Input material Start Marker

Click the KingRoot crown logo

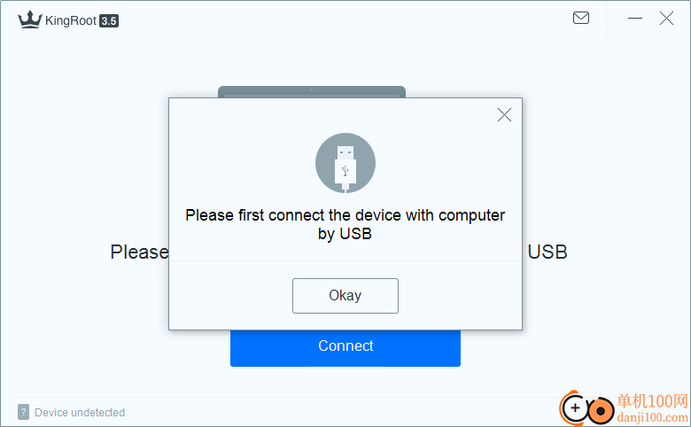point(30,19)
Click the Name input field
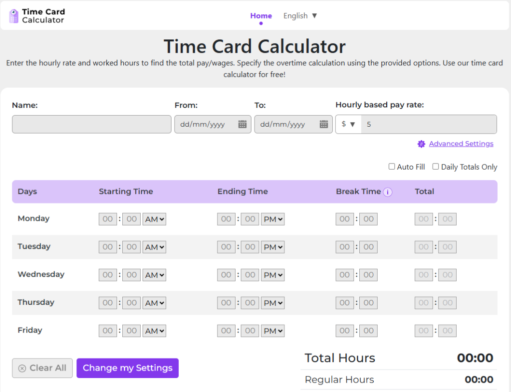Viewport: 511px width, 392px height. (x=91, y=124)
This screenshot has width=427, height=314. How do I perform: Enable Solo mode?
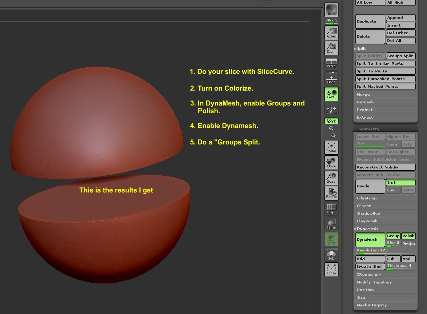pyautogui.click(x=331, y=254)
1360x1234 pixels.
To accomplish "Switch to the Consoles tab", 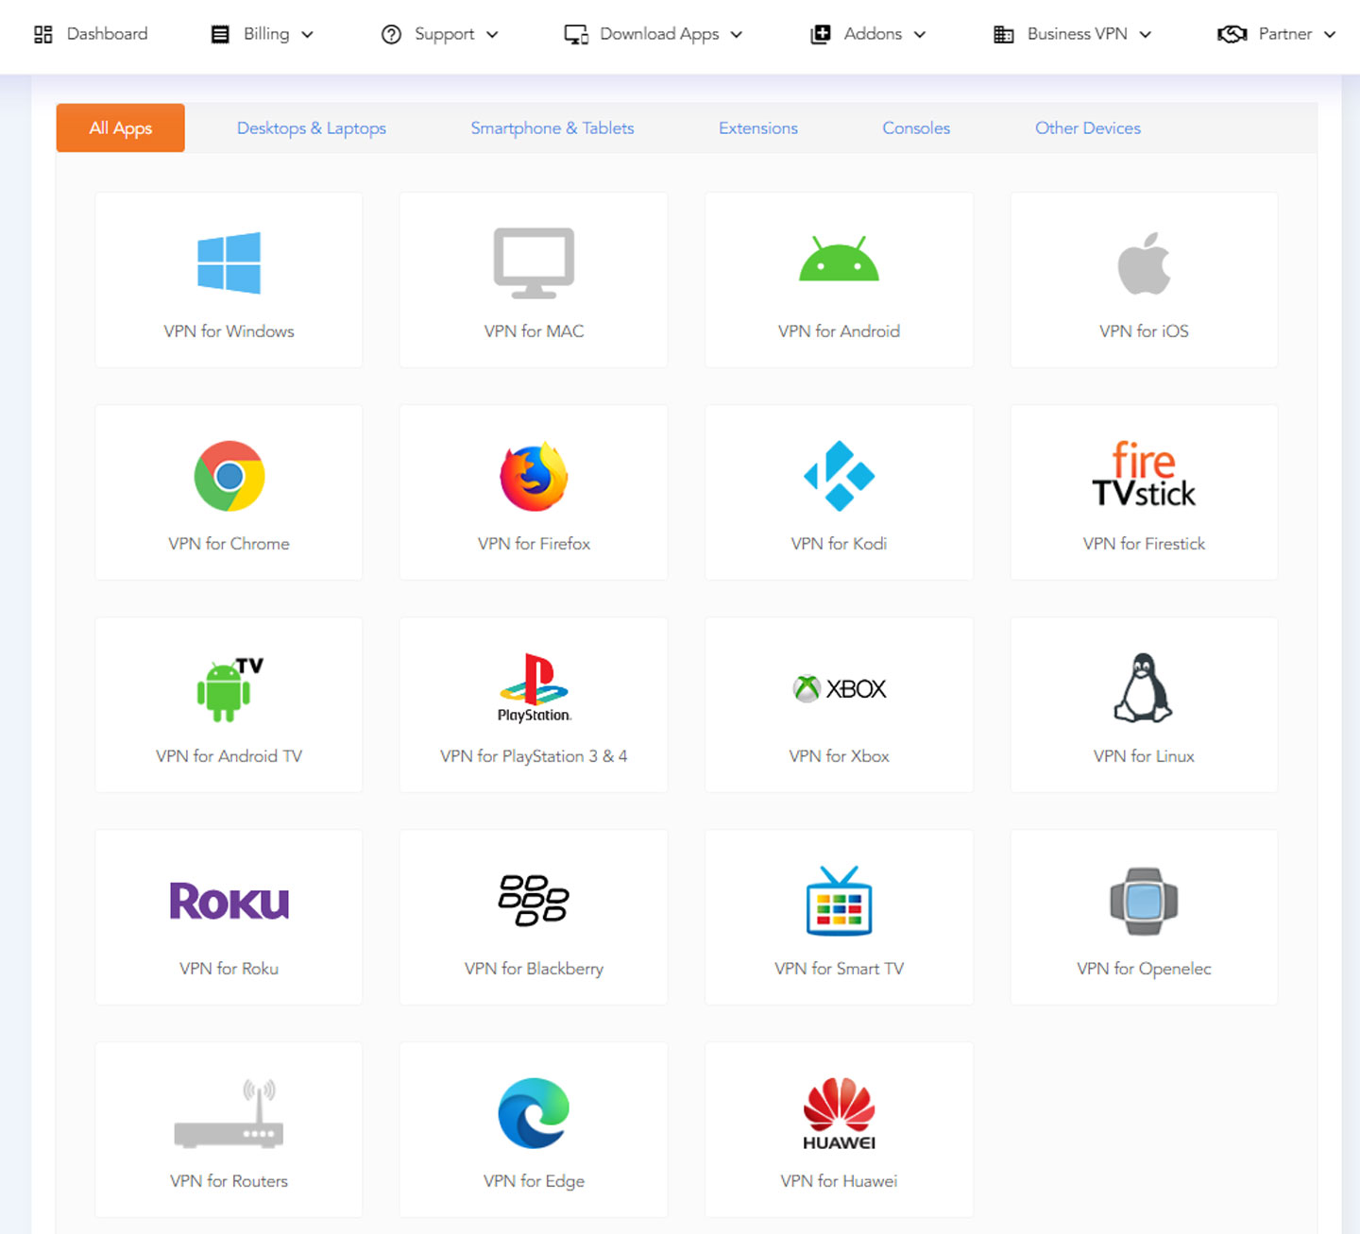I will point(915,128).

Input material End Marker

* Task item:
Every line from the top of the records above to the line with "1360x1234 pixels.", inclusive, should be duplicated exactly, minus the pictures.

* Written solution:
Click the KingRoot crown logo

point(30,19)
Click the Name input field
Viewport: 511px width, 392px height. (x=91, y=124)
This screenshot has width=427, height=314. How do I perform: Enable Solo mode?
pyautogui.click(x=331, y=254)
1360x1234 pixels.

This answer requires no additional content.